I want to show that $g$ has a fixed point in $A$.
So $|g(x)|\leq\max\{\frac14|x|^3,\frac14(|x|+1)\}\leq\frac12<1$ and so $g(A)\subset A$.
Also we have $|g(x)-g(y)|\leq \max\{\frac14|x_1^2x_2-x_1^2y_2|+\frac14|x_1^2y_2-y_1^2y_2|,\frac14|x_1-y_1|\}\leq \frac34|x-y|$ and therefore it's Lipschitz with $L=\frac34<1$.
So by the fixed point theorem of Banach we get a fixed point.
The only thing I've missed is the completeness of $A$.

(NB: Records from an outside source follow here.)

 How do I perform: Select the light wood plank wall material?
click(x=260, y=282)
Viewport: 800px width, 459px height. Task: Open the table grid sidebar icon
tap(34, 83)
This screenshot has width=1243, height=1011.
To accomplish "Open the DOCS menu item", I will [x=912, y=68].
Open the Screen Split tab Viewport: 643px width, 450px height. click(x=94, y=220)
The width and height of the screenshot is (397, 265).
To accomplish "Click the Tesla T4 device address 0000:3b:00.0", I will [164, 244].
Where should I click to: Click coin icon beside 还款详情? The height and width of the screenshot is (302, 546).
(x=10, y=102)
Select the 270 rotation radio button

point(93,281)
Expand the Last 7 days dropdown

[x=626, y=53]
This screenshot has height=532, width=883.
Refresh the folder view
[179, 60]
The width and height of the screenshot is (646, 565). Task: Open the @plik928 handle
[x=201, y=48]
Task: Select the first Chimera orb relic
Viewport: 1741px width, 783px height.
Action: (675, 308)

So let $(a_n)$ be a Cauchy-sequence in $A$. Then it's a Cauchy-sequence in $\mathbb R^2$ and there converges to $a\in\mathbb R^2$. But why is $a\in A$?
$A$ isn't complete in the usual metric. I suggest you forget about fancy fixed-point theorems and just solve the simultaneous equations $x_1=\frac14x_1^2x_2$ and $x_2=\frac14(x_1+1)$ that define fixed points of $g$